Der Text zur Ausstellung war bereits geschrieben, auch mit den Fehlern, die wir erst in den letzten Wochen korrigieren konnten. Wir hatten zwischenzeitlich keinen Kontakt zu unserem Fotografen, da er als Reservist an die libanesische Grenze beordert wurde, so dass wir es nicht mehr schafften alle Aufnahmen mit unseren Angaben von unserem Fotografen prüfen zu lassen. Die Fotos gingen in den Druck.
Zunächst war angedacht, die Ausstellung in Würzburg im März und anschließend bei unserem DIG Kooperationspartner in Mannheim im April zu zeigen. In dem DIG-Rundbrief haben wir jedoch notiert, dass sich andere DIG Gruppen melden können, um die Ausstellung auch in ihrer Stadt zu zeigen. Schon bald erhielten wir Anfragen, so entstand die Idee die Ausstellung „6:56“ auf Wanderschaft gehen zu lassen.

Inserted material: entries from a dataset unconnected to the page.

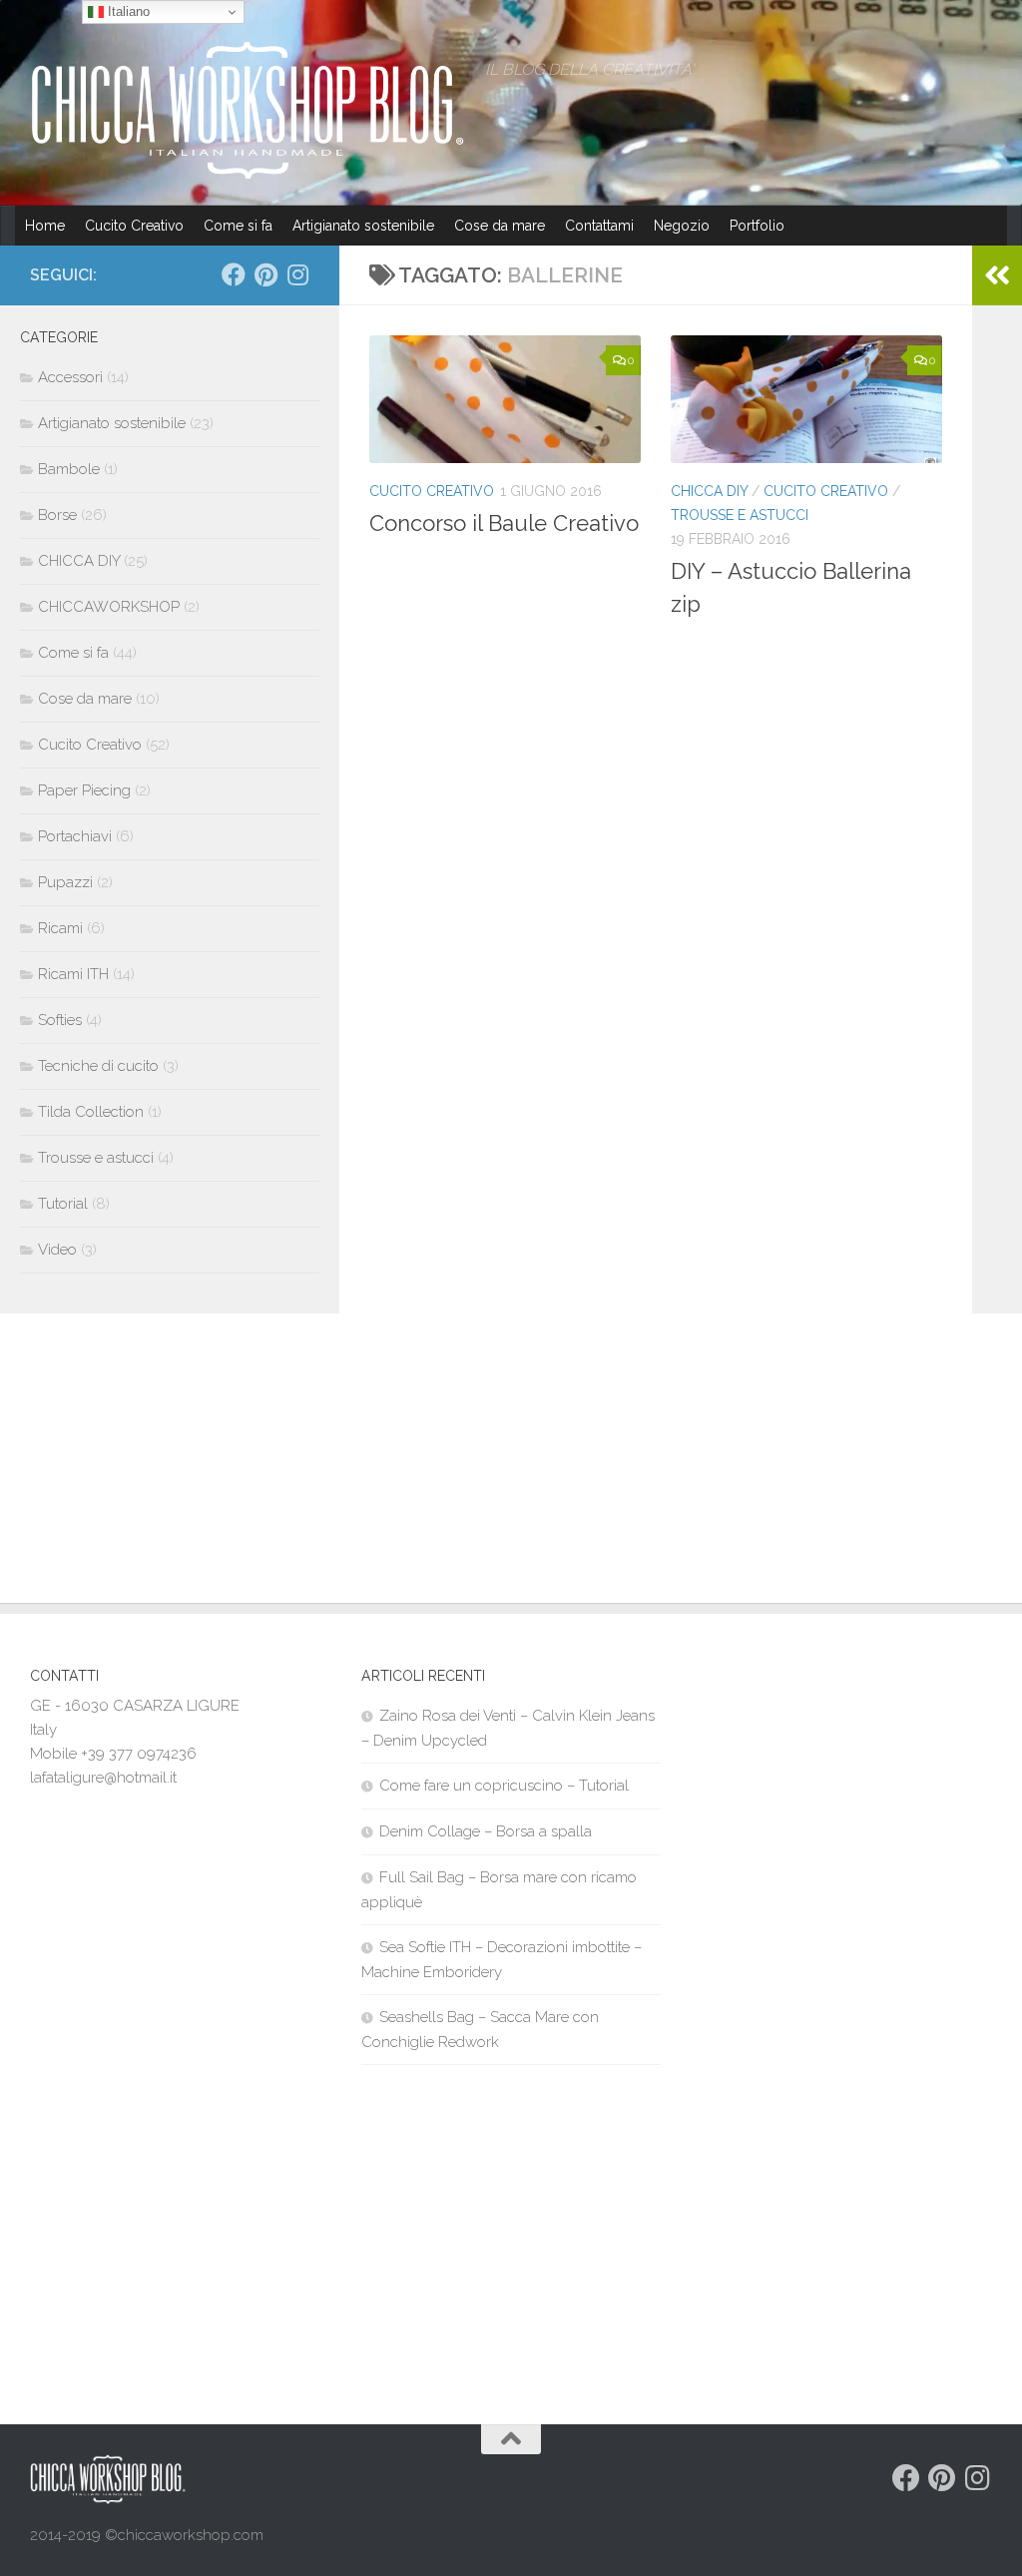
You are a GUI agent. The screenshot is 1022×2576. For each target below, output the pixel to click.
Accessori (70, 377)
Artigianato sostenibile (363, 226)
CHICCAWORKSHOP (109, 607)
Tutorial (63, 1204)
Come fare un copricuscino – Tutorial (504, 1786)
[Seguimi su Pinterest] (265, 274)
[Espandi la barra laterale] (997, 275)
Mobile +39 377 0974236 (113, 1754)
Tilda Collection (91, 1112)
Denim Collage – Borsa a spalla (485, 1831)
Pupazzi (65, 882)
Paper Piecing (84, 790)
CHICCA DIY (709, 491)
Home (45, 226)
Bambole (69, 469)
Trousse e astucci (739, 515)
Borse (57, 515)
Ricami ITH (73, 974)
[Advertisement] (511, 1463)
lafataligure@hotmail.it (103, 1778)
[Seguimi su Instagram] (297, 274)
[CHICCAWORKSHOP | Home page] (247, 110)
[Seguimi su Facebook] (234, 274)
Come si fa (238, 226)
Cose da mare (499, 226)
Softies (60, 1020)
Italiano (127, 11)
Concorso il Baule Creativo (504, 523)
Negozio (682, 226)
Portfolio (757, 226)
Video (57, 1250)
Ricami (60, 928)
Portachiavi (75, 836)
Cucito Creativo (134, 226)
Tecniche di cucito (98, 1066)
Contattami (599, 226)
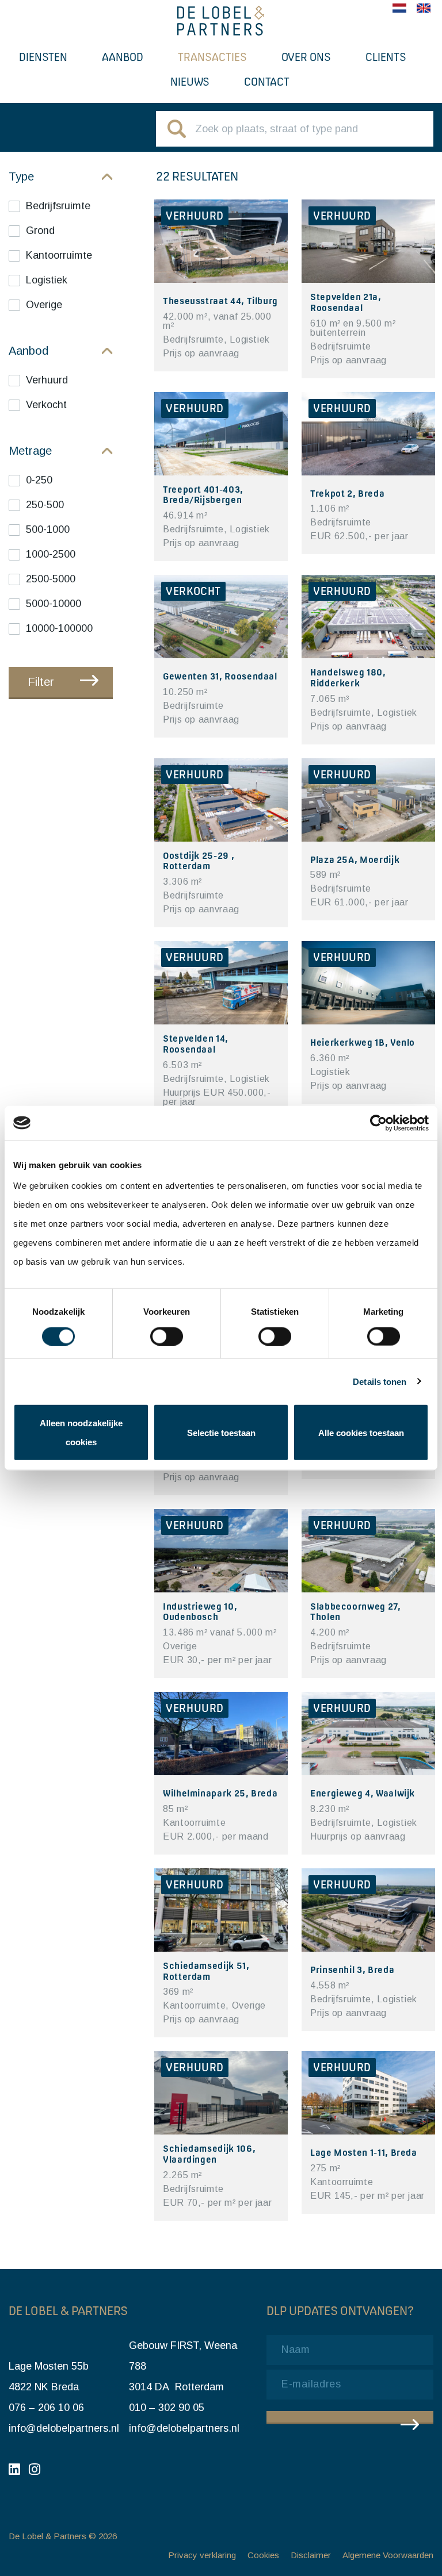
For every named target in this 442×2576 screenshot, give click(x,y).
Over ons (306, 57)
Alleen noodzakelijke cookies (81, 1432)
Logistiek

Wir hatten auch eine Anfrage der DIG Frankfurt, worüber sich unser Freund und Fotograf in Israel besonders freute, denn er lebte etwa vier Jahren in Frankfurt und arbeitete für die israelische Fluggesellschaft EL AL. Im Mai war geplant die Ausstellung „6:56“ in Frankfurt zu zeigen. Der Fotograf kam nach Deutschland, um an der Ausstellungseröffnung in Frankfurt teilzunehmen. Aus verschiedenen Gründen fand die DIG Frankfurt keine Räumlichkeiten und sagte die Ausstellung gänzlich ab. Wir nutzen aber die Gelegenheit des Besuchs unseres Freundes, um ihn zu den Hintergründen der Aufnahmen zu befragen. Judith, die hebräisch spricht, traf sich in Frankfurt mit ihm, um mit ihm durch die Bilder, die wir für die Ausstellung ausgewählt haben, zu gehen und mehr über die Umstände, unter denen sie im November 2023 entstanden sind, zu erfahren. Es stellte sich dabei heraus, dass sechs der Fotografien nicht im Kibbutz Be’eri aufgenommen wurden, sondern in den Kibbutzim Re’im und Nir Oz. Die Beschriftung der Bilder haben wir in der laufenden Ausstellung korrigiert. Auch den Einführungstext haben wir angepasst und aktualisiert.